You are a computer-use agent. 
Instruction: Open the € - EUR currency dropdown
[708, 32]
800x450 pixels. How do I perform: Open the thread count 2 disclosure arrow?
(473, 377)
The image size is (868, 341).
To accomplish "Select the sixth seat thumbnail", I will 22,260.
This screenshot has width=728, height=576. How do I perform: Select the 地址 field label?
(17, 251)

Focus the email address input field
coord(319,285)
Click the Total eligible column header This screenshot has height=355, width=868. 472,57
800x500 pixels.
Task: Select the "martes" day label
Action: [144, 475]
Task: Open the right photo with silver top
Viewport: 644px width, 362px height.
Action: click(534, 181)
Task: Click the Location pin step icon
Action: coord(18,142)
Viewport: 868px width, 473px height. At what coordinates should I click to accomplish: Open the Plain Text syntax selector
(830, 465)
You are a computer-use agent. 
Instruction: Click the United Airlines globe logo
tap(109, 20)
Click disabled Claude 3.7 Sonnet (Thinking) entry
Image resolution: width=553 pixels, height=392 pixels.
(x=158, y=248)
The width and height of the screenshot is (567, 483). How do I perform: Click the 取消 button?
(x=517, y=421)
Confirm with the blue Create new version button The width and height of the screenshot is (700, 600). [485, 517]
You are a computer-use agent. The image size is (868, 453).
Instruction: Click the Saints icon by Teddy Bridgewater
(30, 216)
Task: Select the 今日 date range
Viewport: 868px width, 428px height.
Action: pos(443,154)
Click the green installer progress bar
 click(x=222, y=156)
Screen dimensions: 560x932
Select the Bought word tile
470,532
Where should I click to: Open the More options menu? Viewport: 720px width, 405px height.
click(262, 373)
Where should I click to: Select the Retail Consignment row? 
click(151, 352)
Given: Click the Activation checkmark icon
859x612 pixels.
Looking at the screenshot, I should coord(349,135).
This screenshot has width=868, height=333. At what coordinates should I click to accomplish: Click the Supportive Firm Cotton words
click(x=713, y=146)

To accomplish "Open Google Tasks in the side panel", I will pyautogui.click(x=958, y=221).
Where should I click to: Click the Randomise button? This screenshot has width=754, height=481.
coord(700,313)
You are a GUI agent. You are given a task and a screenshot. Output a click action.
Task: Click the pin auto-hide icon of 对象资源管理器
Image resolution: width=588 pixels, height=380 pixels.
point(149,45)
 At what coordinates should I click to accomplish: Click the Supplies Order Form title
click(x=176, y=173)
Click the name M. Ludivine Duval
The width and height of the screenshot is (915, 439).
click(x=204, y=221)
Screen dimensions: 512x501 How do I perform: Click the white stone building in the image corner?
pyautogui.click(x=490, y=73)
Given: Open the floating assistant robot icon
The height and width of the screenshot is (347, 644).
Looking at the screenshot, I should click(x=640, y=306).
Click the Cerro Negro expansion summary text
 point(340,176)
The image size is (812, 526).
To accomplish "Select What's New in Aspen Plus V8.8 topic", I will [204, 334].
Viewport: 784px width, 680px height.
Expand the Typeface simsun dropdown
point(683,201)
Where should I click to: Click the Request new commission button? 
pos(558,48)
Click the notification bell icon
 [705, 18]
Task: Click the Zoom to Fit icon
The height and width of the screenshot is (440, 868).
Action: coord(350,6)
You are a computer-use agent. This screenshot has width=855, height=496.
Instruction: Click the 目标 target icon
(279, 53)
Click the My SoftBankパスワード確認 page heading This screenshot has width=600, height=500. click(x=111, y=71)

### WHAT IS BEING ASKED
All of the data is to be transcribed exactly as written.

### ANSWER TO THIS PROBLEM
You are a computer-use agent. 
Instruction: Open the € - EUR currency dropdown
[708, 32]
800x450 pixels. How do I perform: Open the thread count 2 disclosure arrow?
(473, 377)
The image size is (868, 341).
To accomplish "Select the sixth seat thumbnail", I will 22,260.
This screenshot has width=728, height=576. How do I perform: Select the 地址 field label?
(17, 251)

Focus the email address input field
coord(319,285)
Click the Total eligible column header This screenshot has height=355, width=868. 472,57
800x500 pixels.
Task: Select the "martes" day label
Action: [144, 475]
Task: Open the right photo with silver top
Viewport: 644px width, 362px height.
Action: click(534, 181)
Task: Click the Location pin step icon
Action: coord(18,142)
Viewport: 868px width, 473px height. At what coordinates should I click to accomplish: Open the Plain Text syntax selector
(830, 465)
You are a computer-use agent. 
Instruction: Click the United Airlines globe logo
tap(109, 20)
Click disabled Claude 3.7 Sonnet (Thinking) entry
Image resolution: width=553 pixels, height=392 pixels.
(x=158, y=248)
The width and height of the screenshot is (567, 483). How do I perform: Click the 取消 button?
(x=517, y=421)
Confirm with the blue Create new version button The width and height of the screenshot is (700, 600). [485, 517]
You are a computer-use agent. The image size is (868, 453).
Instruction: Click the Saints icon by Teddy Bridgewater
(30, 216)
Task: Select the 今日 date range
Viewport: 868px width, 428px height.
Action: pos(443,154)
Click the green installer progress bar
 click(x=222, y=156)
Screen dimensions: 560x932
Select the Bought word tile
470,532
Where should I click to: Open the More options menu? Viewport: 720px width, 405px height.
click(262, 373)
Where should I click to: Select the Retail Consignment row? 
click(151, 352)
Given: Click the Activation checkmark icon
859x612 pixels.
Looking at the screenshot, I should coord(349,135).
This screenshot has width=868, height=333. At what coordinates should I click to accomplish: Click the Supportive Firm Cotton words
click(x=713, y=146)

To accomplish "Open Google Tasks in the side panel", I will pyautogui.click(x=958, y=221).
Where should I click to: Click the Randomise button? This screenshot has width=754, height=481.
coord(700,313)
You are a GUI agent. You are given a task and a screenshot. Output a click action.
Task: Click the pin auto-hide icon of 对象资源管理器
Image resolution: width=588 pixels, height=380 pixels.
point(149,45)
 At what coordinates should I click to accomplish: Click the Supplies Order Form title
click(x=176, y=173)
Click the name M. Ludivine Duval
The width and height of the screenshot is (915, 439).
click(x=204, y=221)
Screen dimensions: 512x501 How do I perform: Click the white stone building in the image corner?
pyautogui.click(x=490, y=73)
Given: Open the floating assistant robot icon
The height and width of the screenshot is (347, 644).
Looking at the screenshot, I should click(x=640, y=306).
Click the Cerro Negro expansion summary text
 point(340,176)
The image size is (812, 526).
To accomplish "Select What's New in Aspen Plus V8.8 topic", I will [204, 334].
Viewport: 784px width, 680px height.
Expand the Typeface simsun dropdown
point(683,201)
Where should I click to: Click the Request new commission button? 
pos(558,48)
Click the notification bell icon
 [705, 18]
Task: Click the Zoom to Fit icon
The height and width of the screenshot is (440, 868).
Action: coord(350,6)
You are a computer-use agent. This screenshot has width=855, height=496.
Instruction: Click the 目标 target icon
(279, 53)
Click the My SoftBankパスワード確認 page heading This screenshot has width=600, height=500. click(x=111, y=71)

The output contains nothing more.